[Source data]

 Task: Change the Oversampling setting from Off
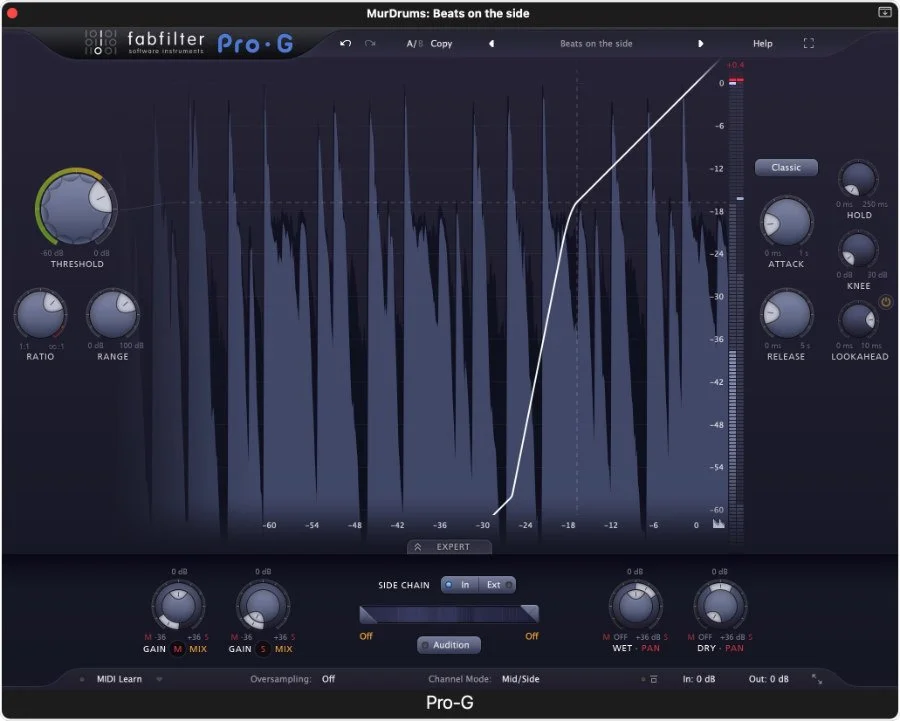pyautogui.click(x=329, y=679)
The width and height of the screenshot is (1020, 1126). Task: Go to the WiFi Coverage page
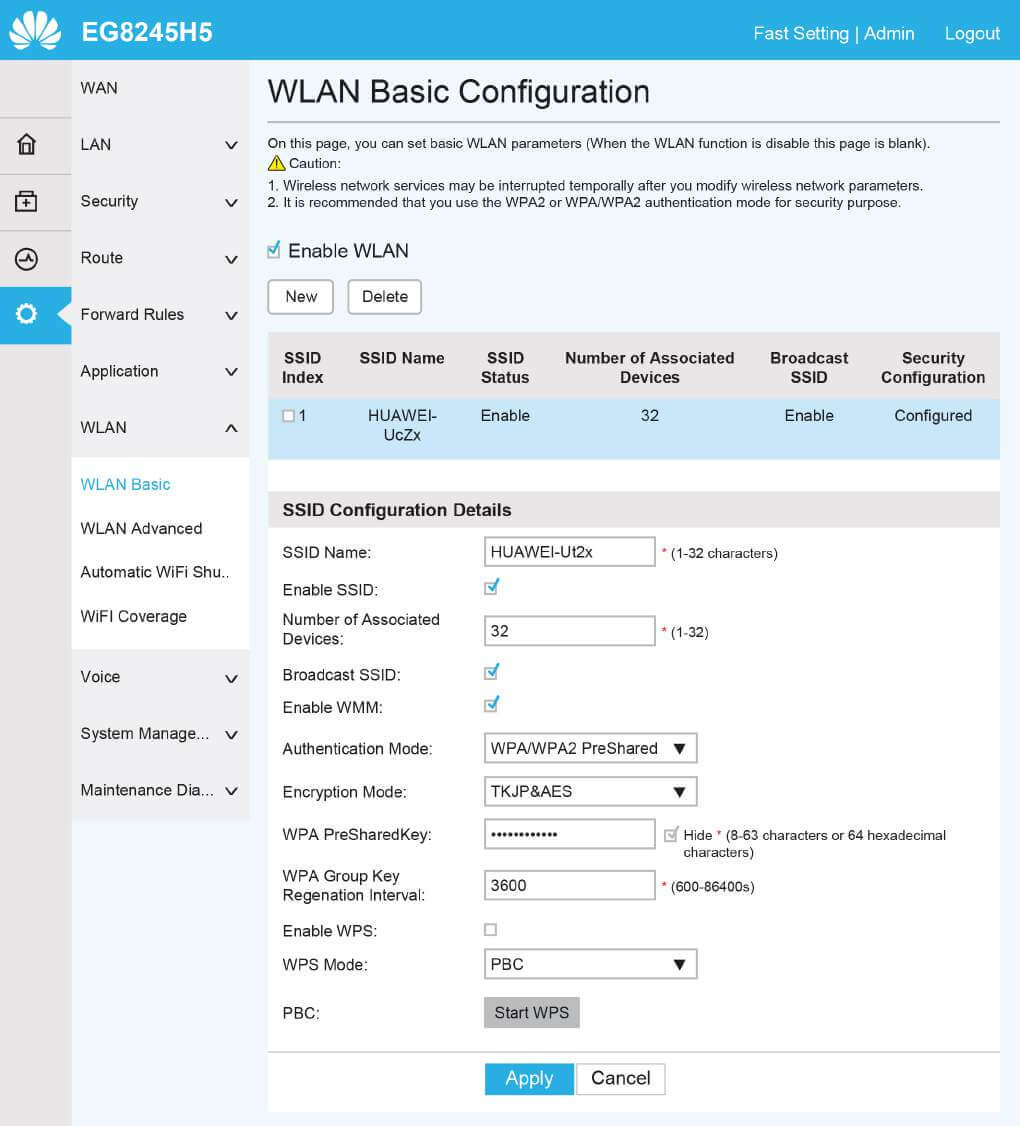[x=133, y=617]
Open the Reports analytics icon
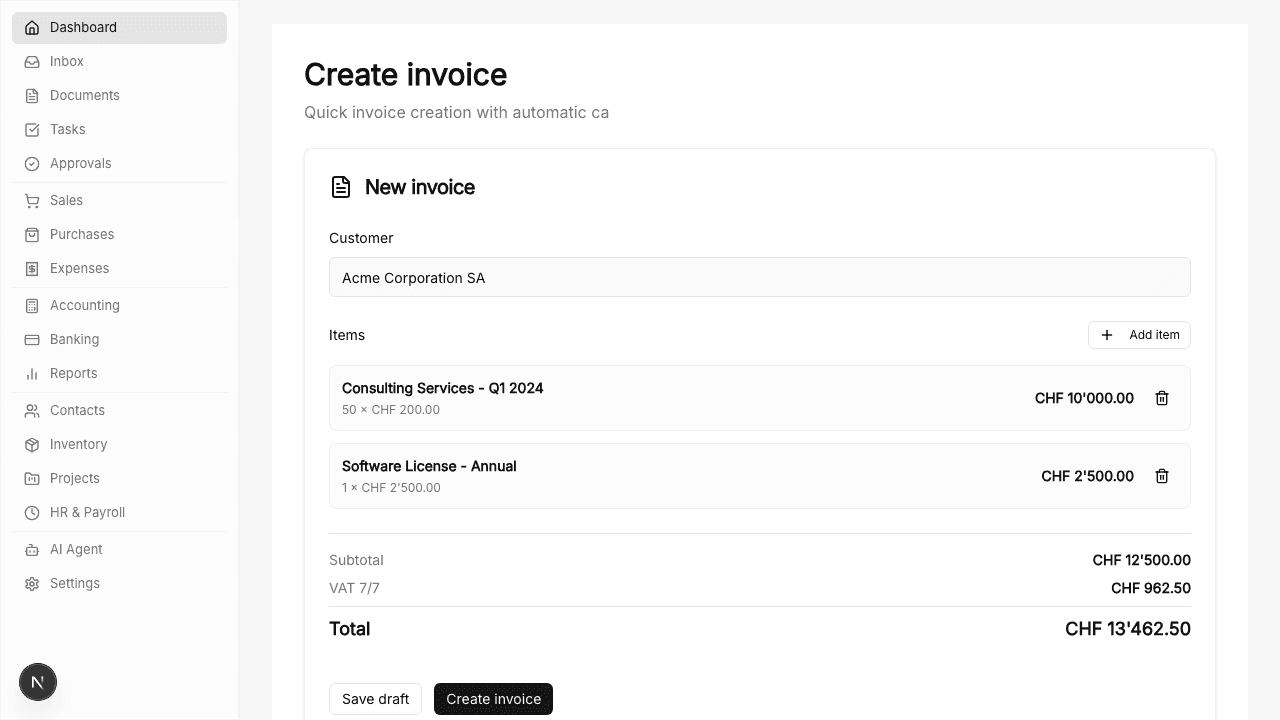 pos(31,373)
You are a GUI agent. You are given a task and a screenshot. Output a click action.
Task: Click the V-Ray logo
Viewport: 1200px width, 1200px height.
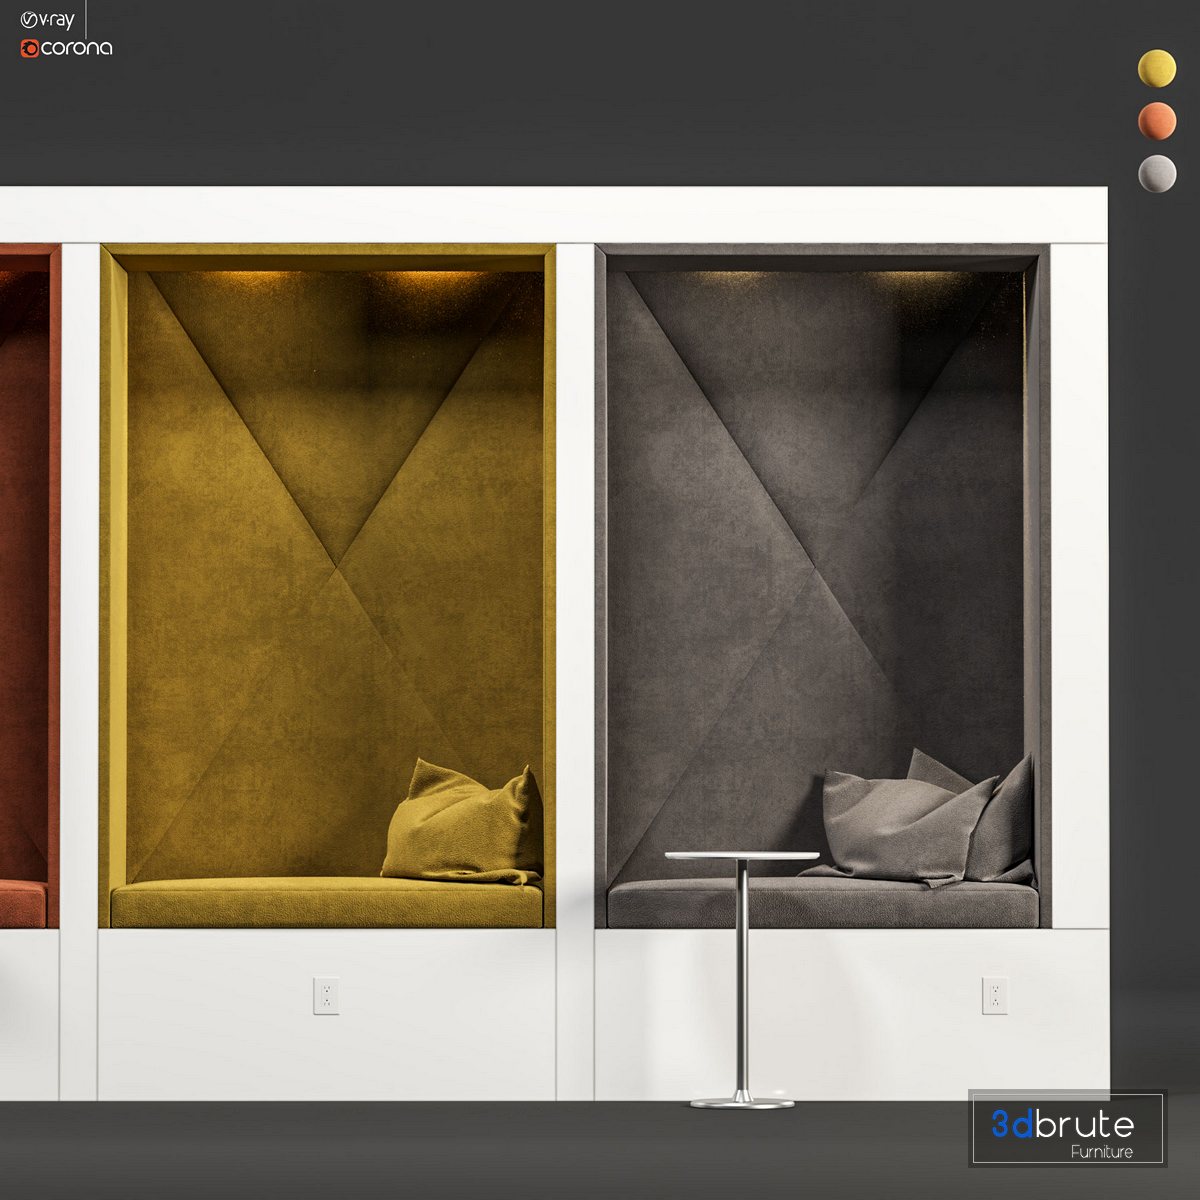click(47, 20)
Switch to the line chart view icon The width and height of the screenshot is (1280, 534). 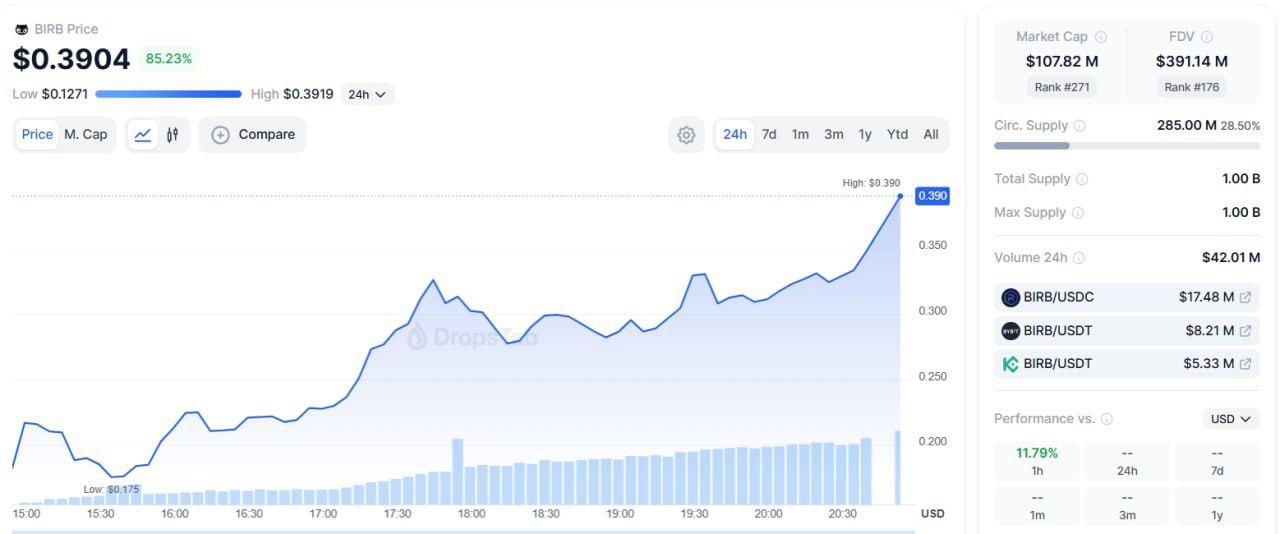coord(143,135)

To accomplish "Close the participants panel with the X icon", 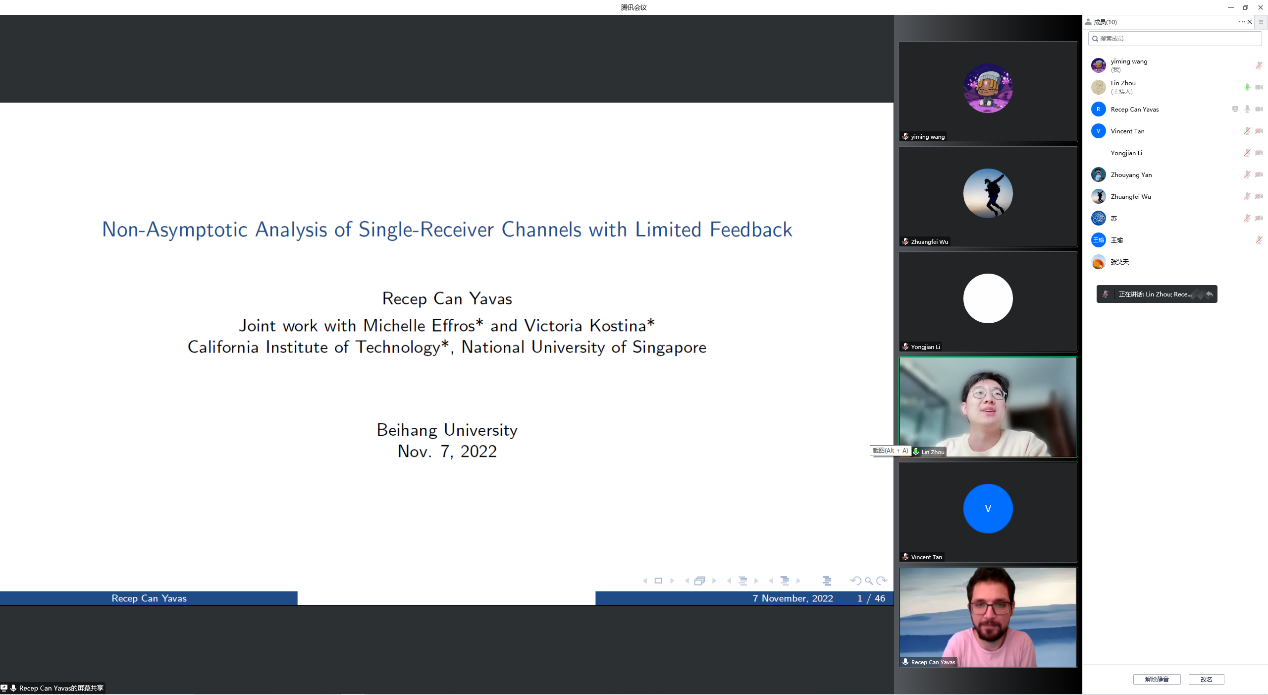I will tap(1249, 21).
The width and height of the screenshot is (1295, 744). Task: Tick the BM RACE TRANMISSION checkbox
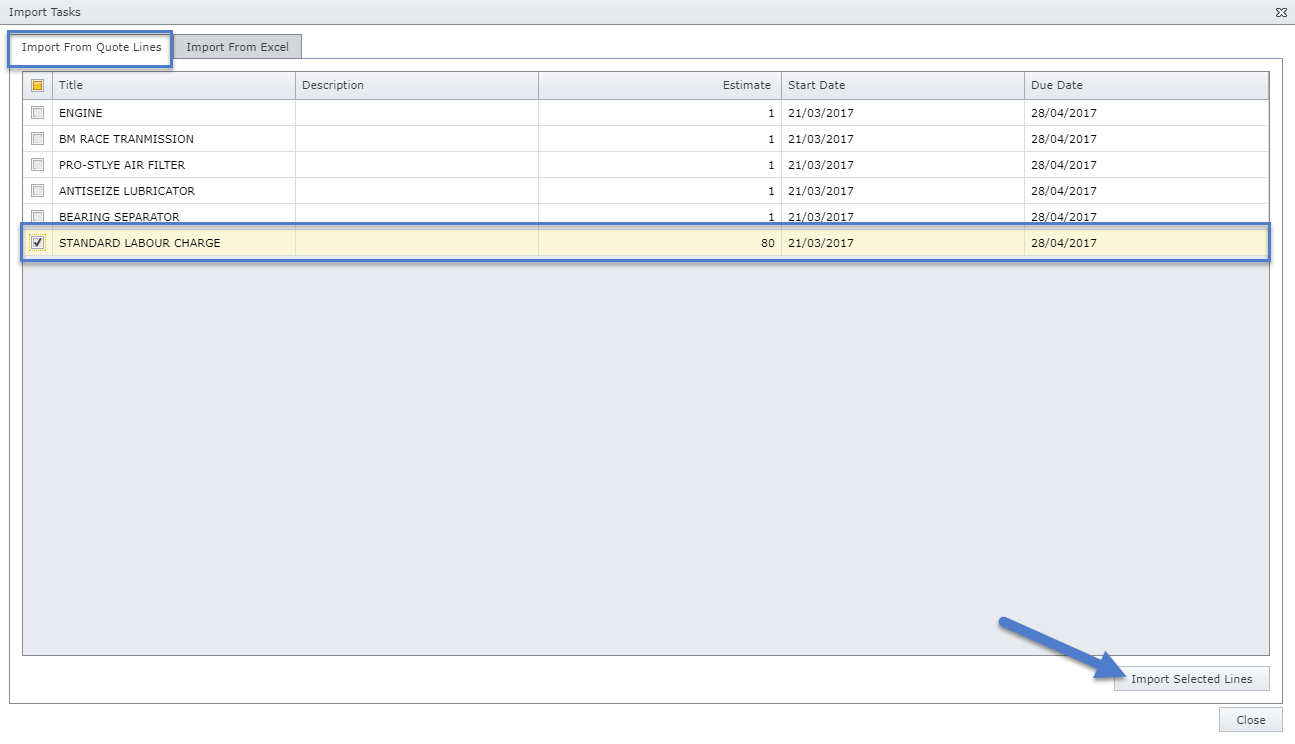(x=38, y=139)
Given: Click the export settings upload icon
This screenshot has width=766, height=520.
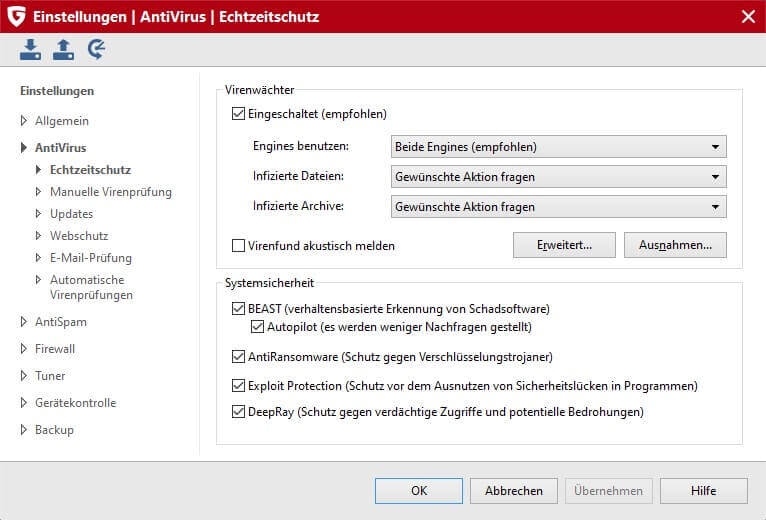Looking at the screenshot, I should [x=63, y=49].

* _TASK TO CARRY OUT_
Begin at the first line of the entries above and return each line exactly, stopping after the line that contains "You are a GUI". Pictures do not belong in the copy.

* _TASK ANSWER_
 Task: Change the Oversampling setting from Off
pyautogui.click(x=329, y=679)
The width and height of the screenshot is (1020, 1126). Task: Go to the WiFi Coverage page
[x=133, y=617]
Open the Reports analytics icon
 pos(31,373)
You are a GUI agent. You are given a task and a screenshot. Output a click action.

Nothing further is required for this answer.